* Required action
Beginning at the line containing "This screenshot has height=600, width=1000." in the material below and ending at the line containing "Given: Click the Live table (Draft) label", return each line exactly and add nothing.

....

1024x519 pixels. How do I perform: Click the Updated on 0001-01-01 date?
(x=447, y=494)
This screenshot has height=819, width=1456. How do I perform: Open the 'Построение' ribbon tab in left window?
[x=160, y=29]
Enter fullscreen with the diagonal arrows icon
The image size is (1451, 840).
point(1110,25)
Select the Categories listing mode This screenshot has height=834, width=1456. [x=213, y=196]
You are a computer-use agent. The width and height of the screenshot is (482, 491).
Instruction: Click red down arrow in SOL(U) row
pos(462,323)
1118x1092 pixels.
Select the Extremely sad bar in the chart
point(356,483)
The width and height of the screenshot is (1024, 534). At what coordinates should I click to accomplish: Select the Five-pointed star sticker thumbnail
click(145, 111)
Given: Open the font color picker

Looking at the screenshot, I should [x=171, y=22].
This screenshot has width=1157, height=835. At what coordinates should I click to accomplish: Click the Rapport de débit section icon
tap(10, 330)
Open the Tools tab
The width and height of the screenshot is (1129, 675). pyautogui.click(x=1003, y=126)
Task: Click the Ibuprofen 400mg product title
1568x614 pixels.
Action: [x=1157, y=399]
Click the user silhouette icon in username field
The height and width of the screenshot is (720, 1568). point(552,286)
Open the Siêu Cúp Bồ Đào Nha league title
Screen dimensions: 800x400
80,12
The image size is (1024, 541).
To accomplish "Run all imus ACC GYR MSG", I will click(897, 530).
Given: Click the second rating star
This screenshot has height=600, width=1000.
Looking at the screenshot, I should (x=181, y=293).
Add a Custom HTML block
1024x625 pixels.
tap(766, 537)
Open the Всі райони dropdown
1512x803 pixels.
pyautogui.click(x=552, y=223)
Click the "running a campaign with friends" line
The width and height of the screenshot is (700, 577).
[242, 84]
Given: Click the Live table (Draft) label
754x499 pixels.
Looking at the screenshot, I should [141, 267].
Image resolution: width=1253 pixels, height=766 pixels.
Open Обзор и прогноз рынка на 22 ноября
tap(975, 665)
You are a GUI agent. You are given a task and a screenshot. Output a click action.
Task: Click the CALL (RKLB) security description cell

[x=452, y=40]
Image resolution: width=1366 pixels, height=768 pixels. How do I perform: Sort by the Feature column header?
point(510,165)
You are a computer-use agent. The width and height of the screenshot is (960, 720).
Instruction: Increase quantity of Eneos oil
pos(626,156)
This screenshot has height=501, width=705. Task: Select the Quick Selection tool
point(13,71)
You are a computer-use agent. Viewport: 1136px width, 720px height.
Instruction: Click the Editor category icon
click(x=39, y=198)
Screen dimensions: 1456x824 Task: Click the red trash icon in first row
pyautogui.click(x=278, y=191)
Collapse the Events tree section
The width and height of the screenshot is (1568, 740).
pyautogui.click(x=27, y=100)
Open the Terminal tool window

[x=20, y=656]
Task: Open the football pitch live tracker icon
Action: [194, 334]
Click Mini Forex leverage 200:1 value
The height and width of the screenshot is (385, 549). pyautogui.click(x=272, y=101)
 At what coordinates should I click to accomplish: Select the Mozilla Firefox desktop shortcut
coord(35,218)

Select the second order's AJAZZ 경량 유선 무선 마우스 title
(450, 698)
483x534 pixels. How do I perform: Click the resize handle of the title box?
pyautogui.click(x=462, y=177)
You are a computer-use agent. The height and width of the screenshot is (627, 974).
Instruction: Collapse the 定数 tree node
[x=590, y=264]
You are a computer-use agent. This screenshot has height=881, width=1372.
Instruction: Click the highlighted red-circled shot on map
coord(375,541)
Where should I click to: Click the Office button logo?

....

* Result for this exercise
This screenshot has height=600, width=1000.
Looking at the screenshot, I should (x=181, y=293).
Add a Custom HTML block
1024x625 pixels.
tap(766, 537)
Open the Всі райони dropdown
1512x803 pixels.
pyautogui.click(x=552, y=223)
Click the "running a campaign with friends" line
The width and height of the screenshot is (700, 577).
[242, 84]
Given: Click the Live table (Draft) label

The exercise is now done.